Over the next few months I grew closer with my friends than ever before. In the summer of 2013 I was finally able to come back into the field I loved so much, working a steadier job at the elementary school I attended as a kid. I saw lots of familiar faces and was prepared on every level for a fourth treatment. But if you’ve noticed a trend while reading my back story here.. it’s that every time things start looking up, things come crashing back down. I did not know to the extent I had encephalopathy but I would soon find out. Work became harder, but I did as best I could to keep on top of things, automating tasks which previously would require a short term memory I had a challenge keeping. It didn’t hit home until i added a new word to my medical vocabulary; ascites, which had been the source of so much abdominal pain, crafted two internal casts of fluid retention around my ankles. My legs were swollen to the point that I could only move them at the hip. My new GI doc would prescribe a combo of drugs to reduce the swelling, the encephalopathy and to prepare for the next treatment.
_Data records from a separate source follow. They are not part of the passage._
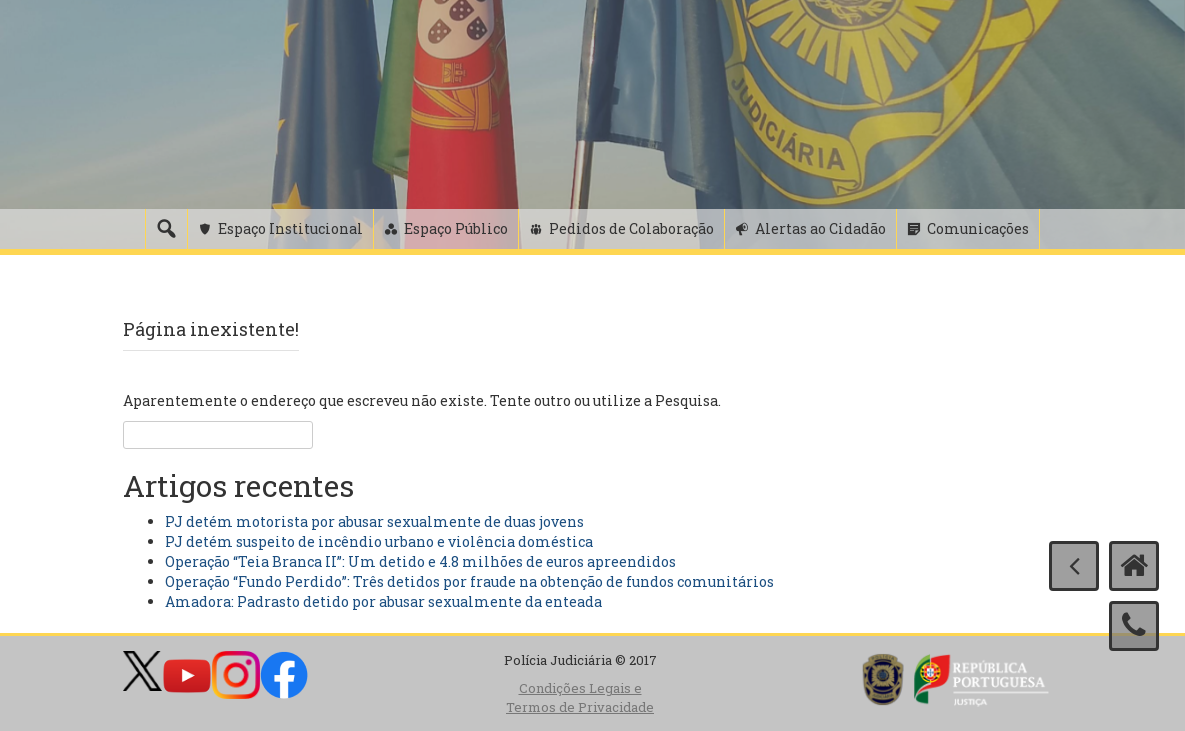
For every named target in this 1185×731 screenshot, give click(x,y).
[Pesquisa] (166, 229)
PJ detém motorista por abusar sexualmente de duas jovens (374, 521)
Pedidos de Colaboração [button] (631, 228)
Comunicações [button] (978, 228)
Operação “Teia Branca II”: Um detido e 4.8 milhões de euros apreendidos (420, 561)
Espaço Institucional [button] (290, 228)
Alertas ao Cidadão (820, 228)
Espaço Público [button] (456, 228)
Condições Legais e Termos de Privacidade (580, 697)
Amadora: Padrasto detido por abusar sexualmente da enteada (383, 601)
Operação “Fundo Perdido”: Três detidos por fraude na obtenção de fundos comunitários (469, 581)
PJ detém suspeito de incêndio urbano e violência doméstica (379, 541)
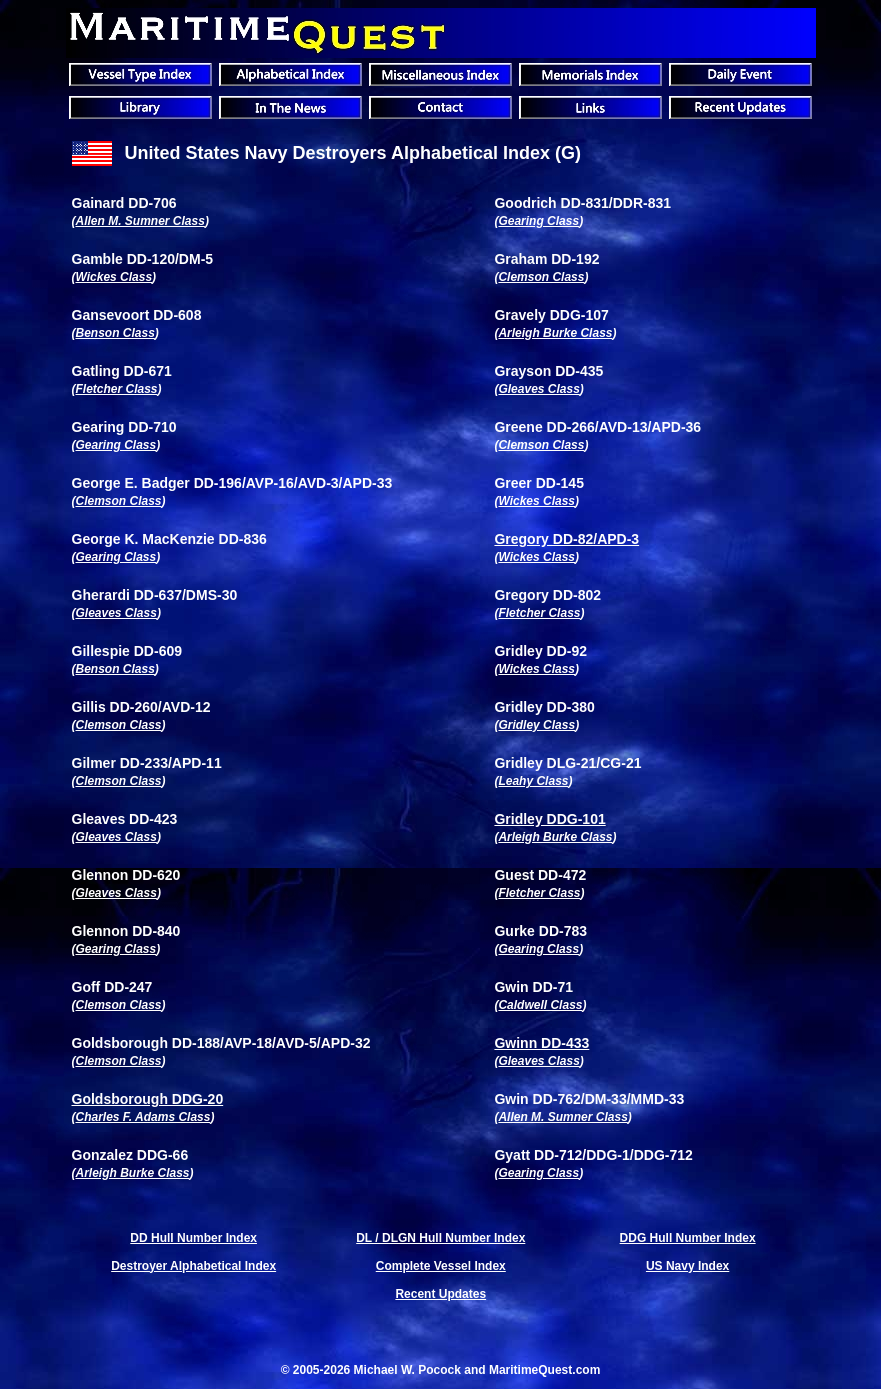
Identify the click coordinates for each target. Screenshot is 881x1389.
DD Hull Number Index (193, 1238)
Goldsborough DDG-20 (148, 1099)
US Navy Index (687, 1266)
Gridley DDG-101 (549, 819)
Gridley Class (536, 725)
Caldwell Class (540, 1005)
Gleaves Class (538, 389)
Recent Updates (440, 1294)
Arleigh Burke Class (555, 333)
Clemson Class (541, 277)
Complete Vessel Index (441, 1266)
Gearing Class (538, 221)
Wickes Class (114, 277)
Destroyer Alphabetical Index (193, 1266)
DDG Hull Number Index (688, 1238)
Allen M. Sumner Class (140, 221)
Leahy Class (533, 781)
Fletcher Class (117, 389)
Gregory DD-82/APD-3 (566, 539)
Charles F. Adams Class (143, 1117)
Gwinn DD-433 (541, 1043)
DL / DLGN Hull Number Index (440, 1238)
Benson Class (115, 333)
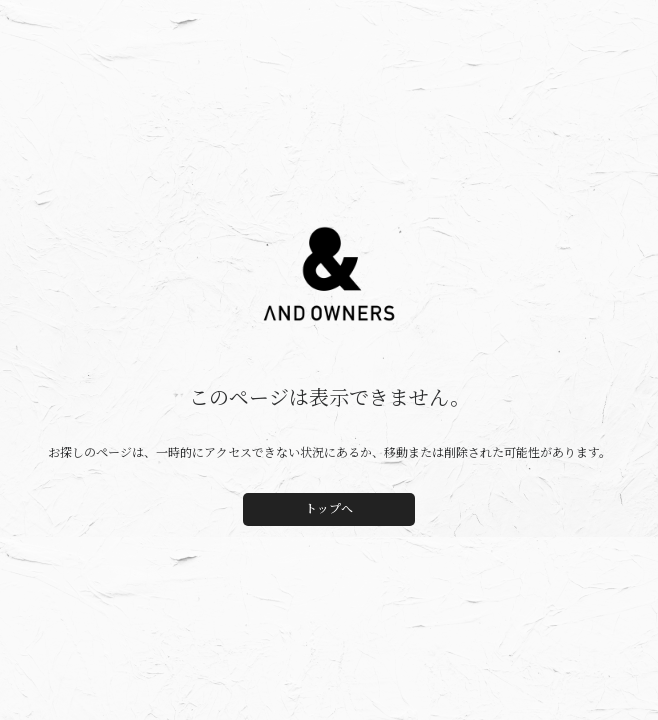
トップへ (329, 509)
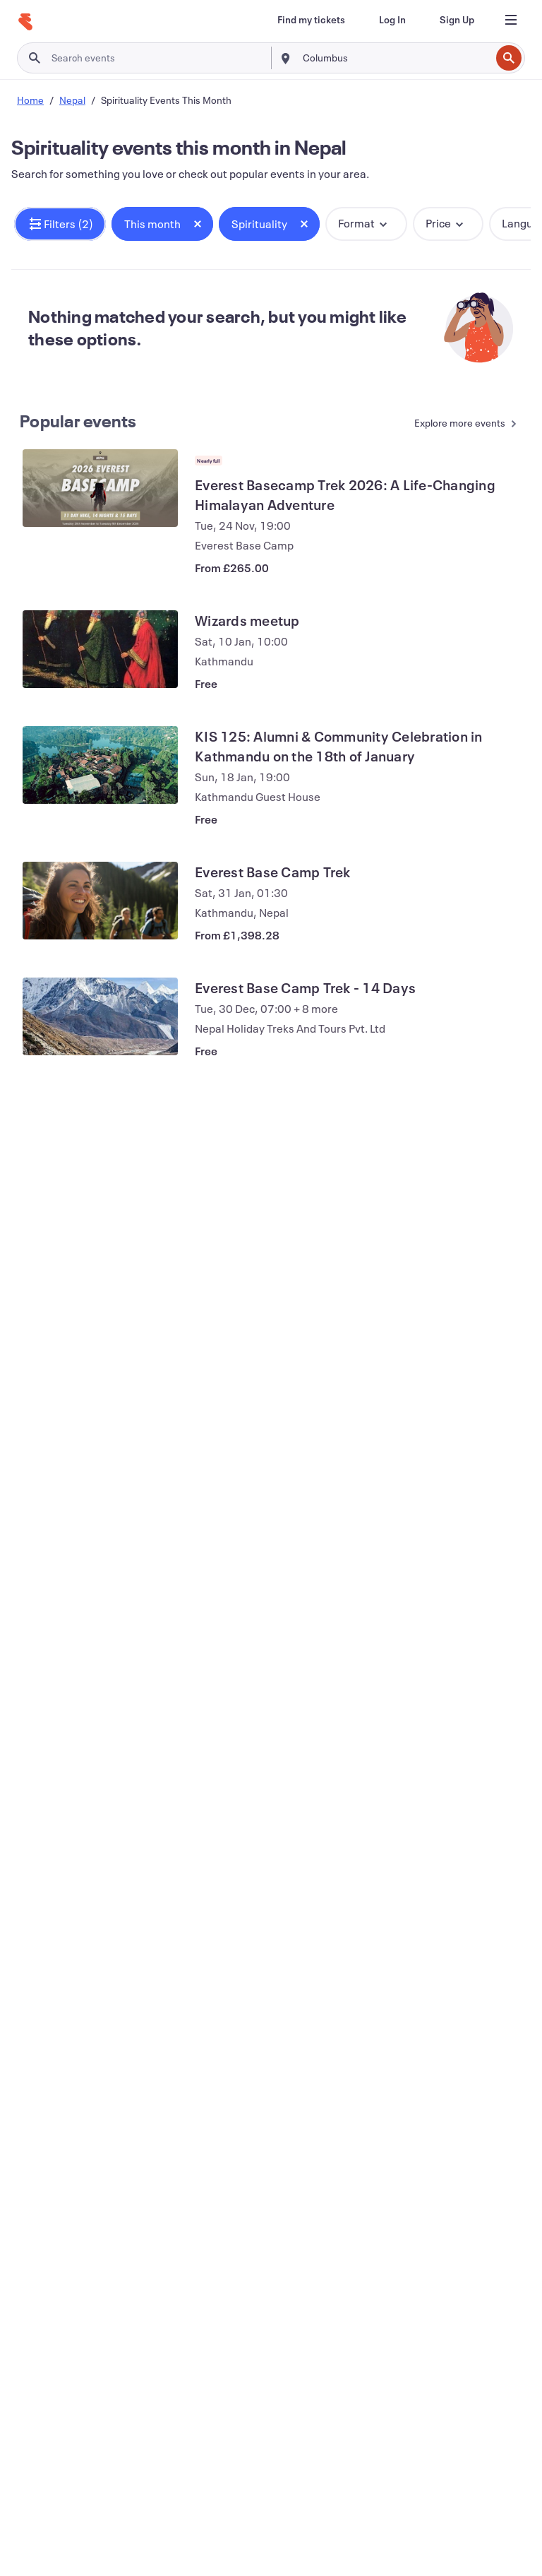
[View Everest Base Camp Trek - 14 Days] (100, 1016)
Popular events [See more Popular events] (78, 421)
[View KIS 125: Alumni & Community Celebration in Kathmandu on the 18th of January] (100, 765)
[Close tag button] (197, 223)
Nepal (72, 100)
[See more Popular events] (459, 424)
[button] (60, 224)
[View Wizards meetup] (100, 649)
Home (30, 100)
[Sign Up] (457, 20)
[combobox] (395, 58)
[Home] (25, 21)
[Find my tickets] (311, 20)
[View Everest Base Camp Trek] (100, 900)
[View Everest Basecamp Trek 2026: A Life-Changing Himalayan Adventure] (100, 488)
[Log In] (392, 20)
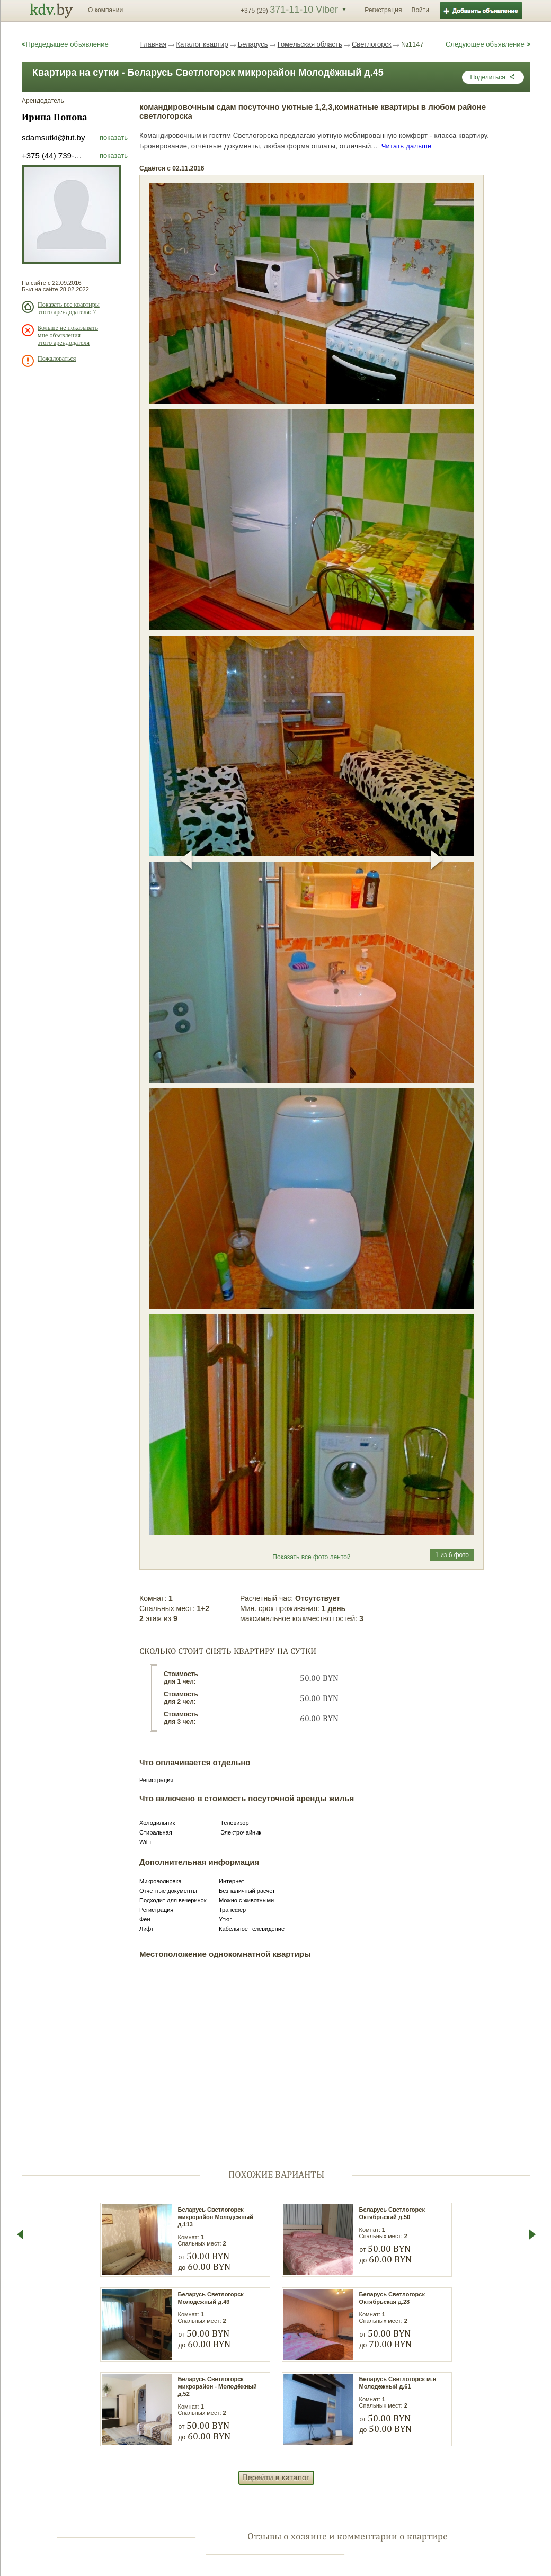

It took months to balance out the meds properly where I could spend less than two hours a day in the bathroom, or not need to rapidly down 2 liters of water and wait for the hours of muscle spasms and cramps pulsing through my legs to subside. By then I had been fired in an explosion of organizational politics for reasons confusing to even the most logical of people. I rejoined the school where I worked in my younger days. It was home, although I was unable to work much at all due to the battle of balancing my meds. I was able to set up and arrange all of the prep for my next treatment. Friends, family and my new girlfriend have made this the best emotional support I’ve ever had. I am presently on the transplant list, and will remain on it until I need a new liver in a year or two, or I reach a 0 at SVR 12.
So now you know a little more of my story. I know a lot about failure, but I know even more about positivity and resilience. I began my fourth treatment a little over 4 weeks ago and it wasn’t exactly easy to do. I’m not just a cirrhotic patient, having a stage 4 decompensated liver, being banned from interferon (since the triple cocktail of the third treatment nearly killed me) makes success a little harder. I had to take on a treatment off-label, which means it’s a drug combo still in test phases and not yet approved by the FDA as a combo. It just ended phase three a bit ago and the results are amazing.